Exercise requirements: The response must contain every line below in which "width" appears.

[Collected data entries]
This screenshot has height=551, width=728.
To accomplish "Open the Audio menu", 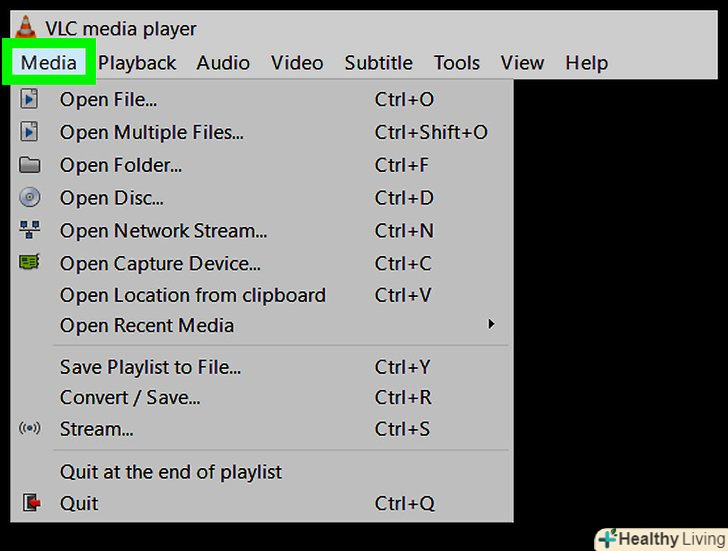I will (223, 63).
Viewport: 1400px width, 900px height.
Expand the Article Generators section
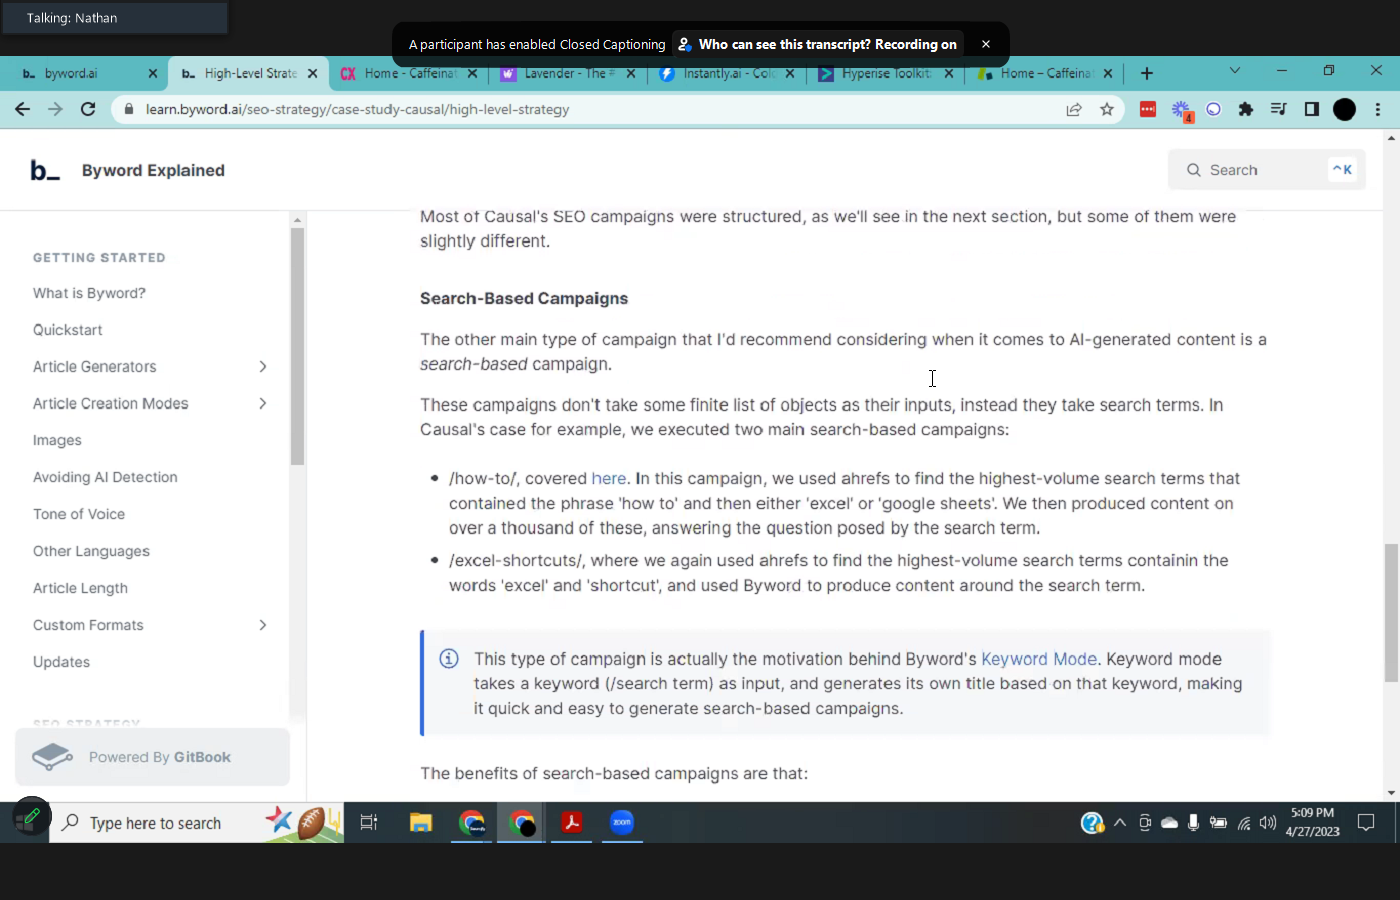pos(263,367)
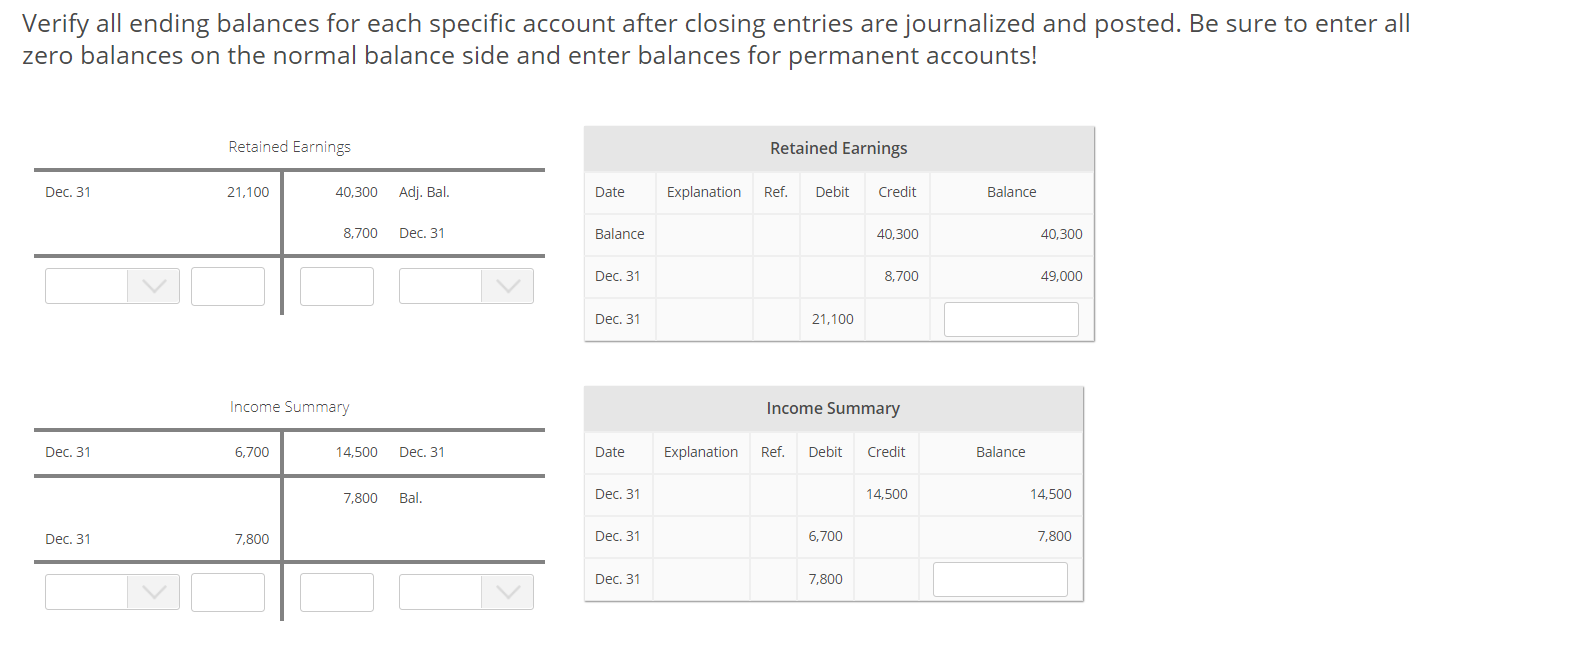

Completed task:
This screenshot has height=551, width=728.
Viewport: 1400px width, 900px height.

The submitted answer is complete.